The most important problem with which this Government is now called upon to deal pertaining to its foreign relations concerns its duty toward Spain and the Cuban insurrection. Problems and conditions more or less in common with those now existing have confronted this Government at various times in the past. The story of Cuba for many years has been one of unrest; growing discontent; an effort toward a larger enjoyment of liberty and self-control; of organized resistance to the mother country; of depression after distress and warfare and of ineffectual settlement to be followed by renewed revolt. For no enduring period since the enfranchisements of the continental possessions of Spain in the Western continent has the condition of Cuba or the policy of Spain toward Cuba not caused concern to the United States.

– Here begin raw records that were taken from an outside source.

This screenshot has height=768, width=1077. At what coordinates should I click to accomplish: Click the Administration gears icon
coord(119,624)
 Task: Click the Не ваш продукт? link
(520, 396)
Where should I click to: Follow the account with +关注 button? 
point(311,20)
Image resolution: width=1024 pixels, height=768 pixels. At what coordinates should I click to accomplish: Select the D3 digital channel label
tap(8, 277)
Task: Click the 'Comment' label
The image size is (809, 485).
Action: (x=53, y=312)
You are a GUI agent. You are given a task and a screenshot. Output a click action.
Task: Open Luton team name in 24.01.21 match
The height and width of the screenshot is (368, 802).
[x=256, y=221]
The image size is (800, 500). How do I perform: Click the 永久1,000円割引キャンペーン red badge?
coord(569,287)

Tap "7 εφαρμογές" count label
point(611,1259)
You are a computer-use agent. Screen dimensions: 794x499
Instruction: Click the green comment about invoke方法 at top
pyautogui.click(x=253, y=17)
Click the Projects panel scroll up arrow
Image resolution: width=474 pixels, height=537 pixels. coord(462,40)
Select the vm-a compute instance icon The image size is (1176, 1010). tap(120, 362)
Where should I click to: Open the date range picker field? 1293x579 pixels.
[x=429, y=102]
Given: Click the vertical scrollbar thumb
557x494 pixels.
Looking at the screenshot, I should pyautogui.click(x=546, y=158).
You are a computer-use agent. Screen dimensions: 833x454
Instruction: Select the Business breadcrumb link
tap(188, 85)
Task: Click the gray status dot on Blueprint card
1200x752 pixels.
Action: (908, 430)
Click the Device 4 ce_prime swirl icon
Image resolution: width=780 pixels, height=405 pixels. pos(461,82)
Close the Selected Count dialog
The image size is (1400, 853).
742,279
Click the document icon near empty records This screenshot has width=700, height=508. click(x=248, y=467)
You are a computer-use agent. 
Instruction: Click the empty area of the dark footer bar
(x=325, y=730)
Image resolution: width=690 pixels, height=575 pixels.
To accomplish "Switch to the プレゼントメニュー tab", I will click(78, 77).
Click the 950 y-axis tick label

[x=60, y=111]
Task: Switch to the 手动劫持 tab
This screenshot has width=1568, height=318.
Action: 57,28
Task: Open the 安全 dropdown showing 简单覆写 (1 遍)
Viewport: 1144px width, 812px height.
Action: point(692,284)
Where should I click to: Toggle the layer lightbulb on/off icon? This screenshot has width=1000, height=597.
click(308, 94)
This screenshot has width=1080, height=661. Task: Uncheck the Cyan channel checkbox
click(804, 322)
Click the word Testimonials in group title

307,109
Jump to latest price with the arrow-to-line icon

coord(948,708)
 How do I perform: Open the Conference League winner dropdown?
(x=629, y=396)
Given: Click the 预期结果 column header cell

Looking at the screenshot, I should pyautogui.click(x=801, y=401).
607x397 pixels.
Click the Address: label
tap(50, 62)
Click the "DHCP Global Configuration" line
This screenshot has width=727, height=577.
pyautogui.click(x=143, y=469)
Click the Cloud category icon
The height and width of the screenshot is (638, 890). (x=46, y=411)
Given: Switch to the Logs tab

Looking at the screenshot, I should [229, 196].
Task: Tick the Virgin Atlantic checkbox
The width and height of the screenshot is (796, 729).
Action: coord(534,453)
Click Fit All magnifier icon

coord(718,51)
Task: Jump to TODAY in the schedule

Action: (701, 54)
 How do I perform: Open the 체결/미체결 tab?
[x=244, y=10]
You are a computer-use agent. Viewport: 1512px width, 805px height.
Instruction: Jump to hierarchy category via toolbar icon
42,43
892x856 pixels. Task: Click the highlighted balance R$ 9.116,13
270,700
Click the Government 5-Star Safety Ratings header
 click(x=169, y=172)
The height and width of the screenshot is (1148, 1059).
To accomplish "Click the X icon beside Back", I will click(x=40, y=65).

The prospect from time to time that the weakness of Spain’s hold upon the Island and the political vicissitudes and embarrassments of the home government might lead to the transfer of Cuba to a continental power called forth, between 1823 and 1860, various emphatic declarations of the policy of the United States to permit no disturbance of Cuba’s connection with Spain unless in the direction of independence or acquisition by us through purchase; nor has there been any change of this declared policy since upon the part of the Government.
The revolution which began in 1868 lasted for ten years despite the strenuous efforts of the successive peninsular governments to suppress it. Then as now the Government of the United States testified its grave concern and offered its aid to put an end to bloodshed in Cuba. The overtures made by General Grant were refused and the war dragged on, entailing great loss of life and treasure and increased injury to American interests besides throwing enhanced burdens of neutrality upon this Government. In 1878 peace was brought about by the Truce of Zanjon, obtained by negotiations between the Spanish Commander, Martinez de Campos, and the insurgent leaders.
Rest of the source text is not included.